◆ **Selection**:
*-*-*

[tz] Pre-1970 data

Stephen Colebourne scolebourne at joda.org
Mon Oct 18 13:07:39 UTC 2021


How can this project successfully handle pre-1970 data? Why have I
focussed so much on IDs and their value to tzdb?

Intro
-------
In previous threads I've focussed on IDs, and laid out different ways
to describe the groups of IDs we have. For now, lets focus solely on
the two main groups
- region IDs, which represent abstract regions where clocks have been
the same since 1970
- non-region IDs, which represent locations where tzdb has, at some
point, added an ID

The key observation is that the segregation between these two groups
of IDs *did not exist* until around 2014. It was only in 2018 that the
ISO country rule was removed. It has only been since 2014 or so that
IDs have been merged. What tzdb previously offered was a set of IDs,
based on a simple rule - "ID as needed for post-1970 data, with at
least one per ISO country". Full history was available for each of
these (whether accurate or not). What has happened since is a split,
where no split previously existed. A split which favours some
locations over others.

*-*-*

◆ **Task set**:
a - Decide whether each of the following statements agrees with the post on pre-1970 data, answering yes or no and quoting the exact words from the post that settle it. (i) The segregation between region IDs and non-region IDs existed well before 2014. (ii) The ISO country rule was removed in 2018. (iii) Region IDs represent abstract regions where clocks have been the same since 1970.
b - Reproduce word for word everything in the post on pre-1970 data from "Stephen Colebourne scolebourne" down to "value to tzdb?".

◆ **Material**:

*-*-*

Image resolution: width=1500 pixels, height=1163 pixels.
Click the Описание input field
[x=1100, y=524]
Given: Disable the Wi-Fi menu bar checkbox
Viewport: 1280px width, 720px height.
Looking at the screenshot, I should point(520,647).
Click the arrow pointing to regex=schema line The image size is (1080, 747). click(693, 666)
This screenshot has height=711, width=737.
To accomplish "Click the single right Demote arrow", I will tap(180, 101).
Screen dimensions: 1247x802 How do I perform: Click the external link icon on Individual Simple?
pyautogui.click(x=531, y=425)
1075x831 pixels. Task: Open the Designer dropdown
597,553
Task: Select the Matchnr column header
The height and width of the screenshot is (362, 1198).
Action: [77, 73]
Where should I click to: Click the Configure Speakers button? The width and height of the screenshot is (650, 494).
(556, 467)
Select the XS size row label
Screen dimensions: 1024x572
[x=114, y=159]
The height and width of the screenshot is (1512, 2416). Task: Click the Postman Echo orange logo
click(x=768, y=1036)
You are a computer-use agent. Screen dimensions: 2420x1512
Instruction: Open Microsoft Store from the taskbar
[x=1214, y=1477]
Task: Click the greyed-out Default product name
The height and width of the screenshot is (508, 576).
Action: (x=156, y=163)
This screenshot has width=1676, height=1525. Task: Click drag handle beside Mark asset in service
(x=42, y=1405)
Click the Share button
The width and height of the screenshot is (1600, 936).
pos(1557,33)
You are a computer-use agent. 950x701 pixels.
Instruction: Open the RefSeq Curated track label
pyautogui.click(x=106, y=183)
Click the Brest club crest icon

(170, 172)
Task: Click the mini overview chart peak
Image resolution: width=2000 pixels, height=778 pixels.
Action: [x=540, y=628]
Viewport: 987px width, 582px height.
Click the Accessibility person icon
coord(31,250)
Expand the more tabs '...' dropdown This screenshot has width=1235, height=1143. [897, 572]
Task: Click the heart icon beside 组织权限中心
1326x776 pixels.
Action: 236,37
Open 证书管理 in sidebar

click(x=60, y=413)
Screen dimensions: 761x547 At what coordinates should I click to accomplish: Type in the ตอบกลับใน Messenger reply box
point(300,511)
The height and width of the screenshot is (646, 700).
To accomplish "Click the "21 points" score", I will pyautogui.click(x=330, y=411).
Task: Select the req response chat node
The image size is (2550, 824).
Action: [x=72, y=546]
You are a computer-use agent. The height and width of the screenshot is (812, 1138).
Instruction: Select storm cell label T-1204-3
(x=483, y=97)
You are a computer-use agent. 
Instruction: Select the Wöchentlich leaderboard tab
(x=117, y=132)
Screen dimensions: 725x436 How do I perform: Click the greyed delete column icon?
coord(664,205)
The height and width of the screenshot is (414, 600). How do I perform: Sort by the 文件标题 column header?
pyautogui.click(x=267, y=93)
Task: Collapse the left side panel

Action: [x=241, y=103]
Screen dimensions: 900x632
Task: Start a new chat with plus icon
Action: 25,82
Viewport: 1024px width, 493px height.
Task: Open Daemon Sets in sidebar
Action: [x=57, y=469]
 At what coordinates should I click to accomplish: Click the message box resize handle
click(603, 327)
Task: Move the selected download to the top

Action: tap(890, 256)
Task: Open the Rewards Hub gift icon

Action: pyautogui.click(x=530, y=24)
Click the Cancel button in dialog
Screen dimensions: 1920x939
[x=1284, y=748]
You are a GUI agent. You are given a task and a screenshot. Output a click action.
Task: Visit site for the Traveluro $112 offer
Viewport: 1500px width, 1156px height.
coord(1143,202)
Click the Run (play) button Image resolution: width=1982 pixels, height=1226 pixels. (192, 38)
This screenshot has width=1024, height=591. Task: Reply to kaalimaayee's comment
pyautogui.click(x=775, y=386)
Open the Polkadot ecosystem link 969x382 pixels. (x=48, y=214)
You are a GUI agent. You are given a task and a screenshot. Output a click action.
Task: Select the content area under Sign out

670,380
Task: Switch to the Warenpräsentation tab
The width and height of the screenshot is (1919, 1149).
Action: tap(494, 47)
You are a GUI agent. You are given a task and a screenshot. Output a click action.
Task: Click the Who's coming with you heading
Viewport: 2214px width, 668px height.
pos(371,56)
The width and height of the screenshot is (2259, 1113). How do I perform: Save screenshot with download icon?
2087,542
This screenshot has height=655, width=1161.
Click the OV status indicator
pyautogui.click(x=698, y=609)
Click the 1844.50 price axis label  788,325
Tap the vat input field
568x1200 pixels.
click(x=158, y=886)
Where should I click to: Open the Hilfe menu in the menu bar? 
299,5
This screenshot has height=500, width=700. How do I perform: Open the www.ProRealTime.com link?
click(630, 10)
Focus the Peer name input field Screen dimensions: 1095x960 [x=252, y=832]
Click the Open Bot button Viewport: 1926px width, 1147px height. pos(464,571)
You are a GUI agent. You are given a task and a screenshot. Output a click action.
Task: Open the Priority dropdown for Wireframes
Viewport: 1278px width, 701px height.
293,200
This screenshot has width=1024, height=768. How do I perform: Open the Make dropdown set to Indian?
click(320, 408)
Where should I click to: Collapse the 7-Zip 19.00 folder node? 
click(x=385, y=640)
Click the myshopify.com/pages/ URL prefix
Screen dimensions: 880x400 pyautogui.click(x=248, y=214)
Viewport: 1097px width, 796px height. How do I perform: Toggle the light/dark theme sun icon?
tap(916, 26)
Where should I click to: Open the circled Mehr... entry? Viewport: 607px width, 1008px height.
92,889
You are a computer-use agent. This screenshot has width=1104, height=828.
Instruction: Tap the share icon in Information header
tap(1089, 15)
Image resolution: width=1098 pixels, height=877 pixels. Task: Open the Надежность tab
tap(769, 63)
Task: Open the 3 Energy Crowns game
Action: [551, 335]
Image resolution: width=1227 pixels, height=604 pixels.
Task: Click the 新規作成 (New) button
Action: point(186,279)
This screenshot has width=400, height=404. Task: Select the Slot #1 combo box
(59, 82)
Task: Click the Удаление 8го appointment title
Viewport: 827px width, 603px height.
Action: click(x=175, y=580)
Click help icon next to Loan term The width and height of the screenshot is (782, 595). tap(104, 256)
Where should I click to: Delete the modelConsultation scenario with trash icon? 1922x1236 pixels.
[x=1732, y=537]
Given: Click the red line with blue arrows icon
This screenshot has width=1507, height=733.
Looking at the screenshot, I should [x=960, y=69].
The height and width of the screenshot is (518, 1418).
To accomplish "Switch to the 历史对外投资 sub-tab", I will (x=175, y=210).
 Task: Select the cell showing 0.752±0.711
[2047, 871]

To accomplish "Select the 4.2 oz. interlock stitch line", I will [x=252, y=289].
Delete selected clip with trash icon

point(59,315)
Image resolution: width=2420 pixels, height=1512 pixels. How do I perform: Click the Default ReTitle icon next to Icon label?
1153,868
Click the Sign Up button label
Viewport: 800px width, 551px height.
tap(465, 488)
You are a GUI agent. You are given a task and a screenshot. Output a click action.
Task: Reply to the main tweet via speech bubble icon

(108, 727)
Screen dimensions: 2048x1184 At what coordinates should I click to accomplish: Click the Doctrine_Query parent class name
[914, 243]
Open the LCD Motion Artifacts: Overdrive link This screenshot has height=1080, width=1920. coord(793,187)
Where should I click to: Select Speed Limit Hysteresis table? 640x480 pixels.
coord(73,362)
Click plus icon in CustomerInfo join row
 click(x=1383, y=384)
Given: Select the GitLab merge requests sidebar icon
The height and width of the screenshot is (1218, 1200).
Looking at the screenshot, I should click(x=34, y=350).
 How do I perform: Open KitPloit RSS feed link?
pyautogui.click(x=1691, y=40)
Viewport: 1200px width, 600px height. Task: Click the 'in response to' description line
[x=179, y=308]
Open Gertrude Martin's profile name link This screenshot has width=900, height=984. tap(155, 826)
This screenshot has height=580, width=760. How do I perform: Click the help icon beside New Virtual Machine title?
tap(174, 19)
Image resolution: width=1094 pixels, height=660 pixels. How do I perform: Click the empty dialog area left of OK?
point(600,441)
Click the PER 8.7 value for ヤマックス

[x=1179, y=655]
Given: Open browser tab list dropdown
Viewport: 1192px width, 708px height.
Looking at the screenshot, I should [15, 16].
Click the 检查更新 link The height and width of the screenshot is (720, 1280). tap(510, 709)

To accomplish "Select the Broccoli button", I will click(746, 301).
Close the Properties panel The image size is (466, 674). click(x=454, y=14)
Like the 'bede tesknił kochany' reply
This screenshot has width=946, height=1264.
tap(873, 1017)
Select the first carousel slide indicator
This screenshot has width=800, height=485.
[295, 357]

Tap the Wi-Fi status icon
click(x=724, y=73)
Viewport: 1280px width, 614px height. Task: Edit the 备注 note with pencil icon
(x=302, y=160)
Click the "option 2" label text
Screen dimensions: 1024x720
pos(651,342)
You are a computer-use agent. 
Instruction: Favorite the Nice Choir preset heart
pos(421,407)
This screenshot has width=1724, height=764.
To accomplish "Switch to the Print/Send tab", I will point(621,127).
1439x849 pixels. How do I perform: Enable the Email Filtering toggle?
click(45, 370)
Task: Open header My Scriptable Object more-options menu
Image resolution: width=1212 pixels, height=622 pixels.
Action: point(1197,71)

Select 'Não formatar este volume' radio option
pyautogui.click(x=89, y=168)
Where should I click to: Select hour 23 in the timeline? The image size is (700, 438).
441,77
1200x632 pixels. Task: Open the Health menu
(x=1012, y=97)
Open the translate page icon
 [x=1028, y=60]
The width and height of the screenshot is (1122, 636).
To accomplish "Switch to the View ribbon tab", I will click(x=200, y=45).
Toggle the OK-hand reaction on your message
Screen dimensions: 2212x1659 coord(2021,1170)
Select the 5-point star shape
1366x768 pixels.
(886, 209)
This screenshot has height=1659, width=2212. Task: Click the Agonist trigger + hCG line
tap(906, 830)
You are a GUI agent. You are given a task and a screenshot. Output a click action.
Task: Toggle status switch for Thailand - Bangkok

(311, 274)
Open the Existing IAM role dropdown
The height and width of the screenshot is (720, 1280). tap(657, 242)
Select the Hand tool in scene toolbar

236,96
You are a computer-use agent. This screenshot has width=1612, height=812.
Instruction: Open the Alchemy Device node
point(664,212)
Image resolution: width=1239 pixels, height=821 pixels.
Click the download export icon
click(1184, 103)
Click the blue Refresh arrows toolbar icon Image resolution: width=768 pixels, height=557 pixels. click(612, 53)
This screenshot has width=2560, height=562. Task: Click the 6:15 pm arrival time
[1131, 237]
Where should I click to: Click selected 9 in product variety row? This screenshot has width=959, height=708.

*-*-*

◆ **Answers to each task**:
a -
(i) No: "the segregation between these two groups of IDs *did not exist* until around 2014"
(ii) Yes: "It was only in 2018 that the ISO country rule was removed."
(iii) Yes: "region IDs, which represent abstract regions where clocks have been the same since 1970"

b -
Stephen Colebourne scolebourne at joda.org
Mon Oct 18 13:07:39 UTC 2021


How can this project successfully handle pre-1970 data? Why have I
focussed so much on IDs and their value to tzdb?